The master’s words are stunning, because they speak of a long-lived patience that is subtle and supple enough to let the “offending species” live out their life. (The weeds didn’t choose to be there, after all; they got tossed there by circumstance.) So he says, Let both of them grow together, for their roots are so intertwined that removing the offending parties would damage the integrity of the wheat. Let both of them grow together, for we are not even sure which of the rogue seeds are indeed weeds or not. Let both of them grow together, for those weeds might be the source of medicines we didn’t know we needed.
For even something as simple, as ubiquitous, and as hated as the dandelion can be food and medicine when allowed to flourish.
We all have that one weed, don’t we? That one person or group of people or situation in our life whom we absolutely cannot stand. That one influence that we would love nothing more than to see bundled up and tossed in a fire. For Matthew’s author, it was those people who had ended up as part of the Jesus movement but who weren’t invested in it or intent on seeing Jesus’ teachings flourish. For most of us, it’s usually those people we see something of ourselves in that we don’t want to admit.

:: Entries supplied ::

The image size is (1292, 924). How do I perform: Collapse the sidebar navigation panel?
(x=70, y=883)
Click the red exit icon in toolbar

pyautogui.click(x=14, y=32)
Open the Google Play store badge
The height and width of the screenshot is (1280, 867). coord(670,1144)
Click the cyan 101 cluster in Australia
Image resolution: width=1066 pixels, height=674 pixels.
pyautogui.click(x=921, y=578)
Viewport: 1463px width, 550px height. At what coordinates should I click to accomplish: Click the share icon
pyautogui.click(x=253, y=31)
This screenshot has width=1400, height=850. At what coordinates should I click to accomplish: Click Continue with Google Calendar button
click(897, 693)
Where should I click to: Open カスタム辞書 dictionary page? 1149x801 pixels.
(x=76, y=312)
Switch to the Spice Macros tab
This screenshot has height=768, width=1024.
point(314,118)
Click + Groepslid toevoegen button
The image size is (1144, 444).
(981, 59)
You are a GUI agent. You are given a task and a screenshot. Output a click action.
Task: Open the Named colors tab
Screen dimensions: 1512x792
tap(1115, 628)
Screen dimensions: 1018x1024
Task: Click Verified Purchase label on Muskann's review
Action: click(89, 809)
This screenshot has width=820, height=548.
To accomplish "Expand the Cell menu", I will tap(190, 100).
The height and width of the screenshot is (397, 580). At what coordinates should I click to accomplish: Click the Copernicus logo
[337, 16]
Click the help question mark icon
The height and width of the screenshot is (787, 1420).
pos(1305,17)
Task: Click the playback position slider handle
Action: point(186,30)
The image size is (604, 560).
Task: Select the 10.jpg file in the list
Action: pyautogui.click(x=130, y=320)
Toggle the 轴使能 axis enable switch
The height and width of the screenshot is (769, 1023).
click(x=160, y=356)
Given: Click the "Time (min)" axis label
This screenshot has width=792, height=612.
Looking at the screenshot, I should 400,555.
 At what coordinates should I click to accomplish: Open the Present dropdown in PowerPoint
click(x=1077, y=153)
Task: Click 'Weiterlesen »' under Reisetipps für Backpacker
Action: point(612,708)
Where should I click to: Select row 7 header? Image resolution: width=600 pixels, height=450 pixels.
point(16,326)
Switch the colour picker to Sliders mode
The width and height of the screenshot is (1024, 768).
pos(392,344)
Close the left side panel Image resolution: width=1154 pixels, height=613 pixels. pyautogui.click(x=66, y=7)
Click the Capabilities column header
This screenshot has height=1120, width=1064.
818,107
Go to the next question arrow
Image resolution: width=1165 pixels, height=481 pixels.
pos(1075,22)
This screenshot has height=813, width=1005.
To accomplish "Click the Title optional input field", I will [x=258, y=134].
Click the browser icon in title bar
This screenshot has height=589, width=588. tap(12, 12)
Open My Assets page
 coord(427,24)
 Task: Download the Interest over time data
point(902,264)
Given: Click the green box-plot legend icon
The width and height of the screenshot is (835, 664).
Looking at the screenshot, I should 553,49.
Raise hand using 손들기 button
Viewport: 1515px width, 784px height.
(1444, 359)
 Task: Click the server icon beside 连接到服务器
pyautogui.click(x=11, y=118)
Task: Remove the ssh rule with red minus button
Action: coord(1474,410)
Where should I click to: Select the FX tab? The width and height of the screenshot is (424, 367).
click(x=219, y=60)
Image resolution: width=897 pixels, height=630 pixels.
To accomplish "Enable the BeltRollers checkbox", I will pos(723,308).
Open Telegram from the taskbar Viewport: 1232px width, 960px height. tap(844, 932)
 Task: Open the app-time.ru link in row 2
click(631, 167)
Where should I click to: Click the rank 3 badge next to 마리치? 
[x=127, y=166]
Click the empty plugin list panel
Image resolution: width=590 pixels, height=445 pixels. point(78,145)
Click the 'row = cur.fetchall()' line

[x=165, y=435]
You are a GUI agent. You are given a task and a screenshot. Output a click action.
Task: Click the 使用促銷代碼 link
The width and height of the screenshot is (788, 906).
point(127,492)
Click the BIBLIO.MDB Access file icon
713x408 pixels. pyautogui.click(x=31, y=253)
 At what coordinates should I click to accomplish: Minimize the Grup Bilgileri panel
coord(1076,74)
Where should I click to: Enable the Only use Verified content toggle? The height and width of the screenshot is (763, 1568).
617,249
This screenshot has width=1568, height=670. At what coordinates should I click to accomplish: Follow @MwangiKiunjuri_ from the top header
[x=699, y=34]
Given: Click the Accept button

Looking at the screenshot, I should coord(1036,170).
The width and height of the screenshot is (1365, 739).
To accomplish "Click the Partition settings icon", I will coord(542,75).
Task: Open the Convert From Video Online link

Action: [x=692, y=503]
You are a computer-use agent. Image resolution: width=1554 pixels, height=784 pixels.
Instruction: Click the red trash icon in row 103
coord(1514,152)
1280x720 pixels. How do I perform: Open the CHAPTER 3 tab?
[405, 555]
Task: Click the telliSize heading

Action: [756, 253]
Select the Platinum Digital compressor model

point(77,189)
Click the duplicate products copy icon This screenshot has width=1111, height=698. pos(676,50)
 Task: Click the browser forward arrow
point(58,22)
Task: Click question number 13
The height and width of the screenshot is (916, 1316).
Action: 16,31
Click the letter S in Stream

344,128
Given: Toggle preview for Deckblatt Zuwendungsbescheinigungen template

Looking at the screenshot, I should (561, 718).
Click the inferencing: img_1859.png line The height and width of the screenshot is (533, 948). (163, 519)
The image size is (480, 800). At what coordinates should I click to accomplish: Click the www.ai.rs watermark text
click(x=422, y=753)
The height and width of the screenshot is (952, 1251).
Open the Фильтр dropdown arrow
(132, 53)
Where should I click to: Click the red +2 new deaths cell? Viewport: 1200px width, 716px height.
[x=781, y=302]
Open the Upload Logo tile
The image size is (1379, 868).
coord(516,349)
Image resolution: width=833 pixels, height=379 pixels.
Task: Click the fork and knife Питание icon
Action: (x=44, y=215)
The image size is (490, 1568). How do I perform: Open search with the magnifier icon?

:: Task list ::
1. In the passage above about the wheat and the weeds, what plant is named as something that can be food and medicine when allowed to flourish?
2. Render this sentence from the wheat-and-weeds passage in Spanish: "For even something as simple, as ubiquitous, and as hated as the dandelion can be food and medicine when allowed to flourish."
3. Please carry the passage about the wheat and the weeds forward from its last sentence, in the same voice.

:: Task-by-task outputs ::
1. The dandelion.

2. Porque incluso algo tan simple, tan omnipresente y tan odiado como el diente de león puede ser alimento y medicina cuando se le permite florecer.

3.
As an example, consider the increasingly common trope of some conservative, homophobic, bible-thumping preacher being caught soliciting men on a gay dating app after hours. That thing we like the least in someone else is often a clear view into the things we like least about ourselves.
Admittedly, that’s an extreme example, but if we learn to begin to ask ourselves the question, “why does xyz person or situation bother me so bad,” we might be surprised at what we learn about ourselves. I wonder if that’s not why Matthew’s author is also the writer who relays Jesus’ famous dictum, “judge not, lest you be judged.”
To say this another way, the weeds in our field often give us a taste of our own medicine.
But I don’t want to get too far lost in the weeds. I want to dial it back a little bit to Jesus’ first line of the story: “the kingdom of heaven may be compared to someone who sowed good seed in his field.” If we catch this line, the story can really knock us off our chair.
The emerging reality of the kingdom of heaven, this thing that Jesus proclaimed was already within us and ready to burst through the soil at every turn, and the very thing that Matthew’s author was upset about not being pure enough, is the very idea that invites the kind of patient acceptance of diversity that allows everything in the field to flourish in its own way.
Friends, if we would embody the kingdom of heaven (or the “reign” of heaven, if the word “kingdom” bugs you), we would do well to look around us at the things that demand the largest investments of patience, of energy, and of loving attention to be okay with: a child’s behavior problems. That one person in the PTA who tries way too hard. A problematic relative. An obnoxious ex. A group of people or an idea that we look at with skepticism or fear.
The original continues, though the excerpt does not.